Bottega Veneta sent lockdown in to overdrive when their social media accounts one by one disappeared. At first, everyone assumed it was an Instagram error, and soon it came to light via @NewBottega that it was a strategically planned move by Daniel Lee and his new reign as Creative Director.

The AF team discuss Bottega’s Social Media Exit..

Evan Burrowes, Marketing Assistant at accessFASHION

Having grown up with social media, it’s hard for me to imagine a world where the first encounter consumers have with a brand isn’t on Instagram. The platform has become so much more than just an online space to share photographs, perhaps the biggest marketing tool for brands and a lifestyle for its users. It’s the first thing I check when I wake up and the last before I go to bed. So when the news dropped that Bottega Veneta (one of the most watched brands of 2020) had turned their back on Instagram, leaving their 2.5 million followers in the dark, immediately, like many others I assumed a technical error was the route of the problem. But now there seems to be an increasing view that this was a strategic move by Daniel Lee in leading the brand in to the direction he sees best for its future.

It’s an easy assumption that Lee isn’t a devotee of social media, having no personal Instagram account himself. When he first took over as Creative Director he described the brand as “a sleeping giant” and it would be wrong to assume that Bottega’s far reaching Instagram presence with its millennial fan base, didn’t play a vital role in waking that ‘giant’ up. From my own experience on Instagram, I have witnessed first-hand how the perception of luxury goods has been changed, as a direct result of the influencer culture we are all absorbed in.

Gen Z and Millennial Instagram users, like myself, have our fashion decisions made for us by social media. In the past, I have found myself being drawn in to a product simply because a certain celebrity or influencer owns it, rather than appreciating the product for its design and the ethos of the brand. Perhaps Lee’s exit from social media was a strategic move to preserve the exclusivity of Bottega. Such a bold statement from the brand can only be perceived as an effort to bring back a much needed sense of individuality to the fashion community. Where many of whom are slowly adopting a herd mentality as the influence social media has over our own sense of style continues to grow.
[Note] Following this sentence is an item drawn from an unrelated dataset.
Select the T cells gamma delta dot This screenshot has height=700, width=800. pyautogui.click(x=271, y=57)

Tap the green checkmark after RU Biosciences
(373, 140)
As we await an official response from the brand, leaving many of us longing for their return to Instagram, we can only admire the media frenzy caused by the bold move and begin to question if other luxury fashion houses will follow suit and turn their back on social media.

Sabina Emrit Harper, Founder & Editor of accessFASHION

Firstly, I wanted to say that I love Evan’s honesty about how he sees and uses social media. It’s not something my generation freely admit (even though I’m supposedly a millennial myself). But the above is also why I have often come to dislike social media. Luxury used to be luxury and through social media, both the experience of getting to know a luxury brand and falling in love with a product that could be meaningful and long lasting has been watered down in to an ‘of the moment’ and for the ‘gram purchase.
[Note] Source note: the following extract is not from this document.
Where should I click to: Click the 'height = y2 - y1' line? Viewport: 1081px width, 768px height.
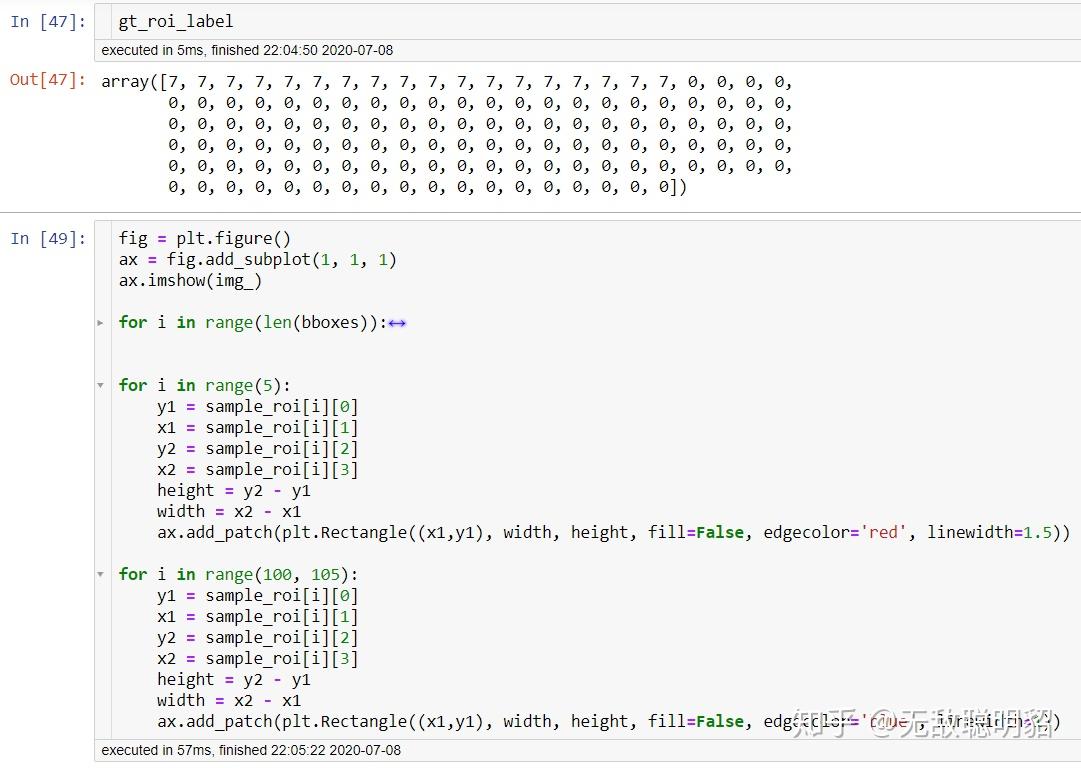233,490
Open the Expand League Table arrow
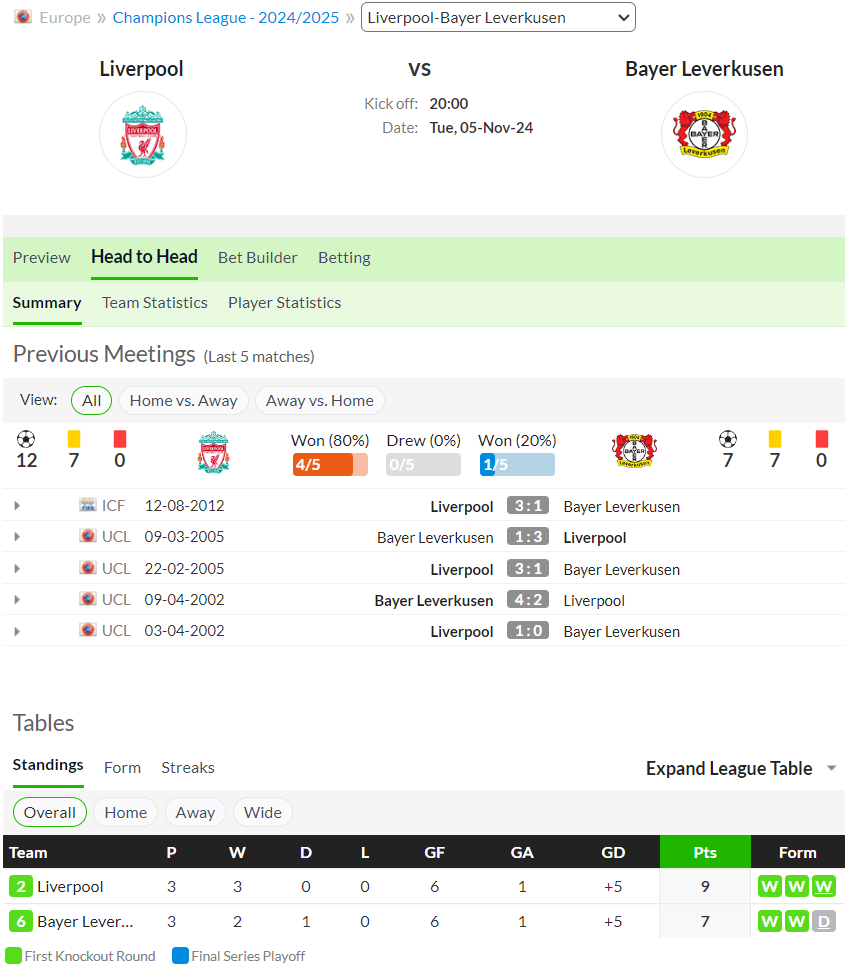This screenshot has width=846, height=975. point(831,769)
Having looked at @NewBottega that night it’s clear that this was a carefully planned move. Just days after the Gucci x North Face collaboration swarmed the internet – who is the one luxury brand everyone is talking about? Checkmate.

The news takes me back to one of my favourite articles The Circus of Fashion’ by Suzy Menkes. The NY Times piece is almost 7 years old, but still rings true today.

I began my career before Instagram and I miss that time. I miss when quality genuinely mattered over quantity and follower count. I miss when there was a reason one would invest in a luxury item. It used to because something about the brand resonated with you, be it the craftsmanship, the brand story or its sheer beauty. And it was never because an influencer who was lent it or gifted it, wore it, shot it, no doubt before selling it on Depop or Vestaire. So, I’m a fan of the move because I’m here for slow fashion. I’m here for the original meaning of luxury fashion. True craftsmanship. Saving instead of splurging and not encouraging people to live beyond their means at an already turbulent time in the world.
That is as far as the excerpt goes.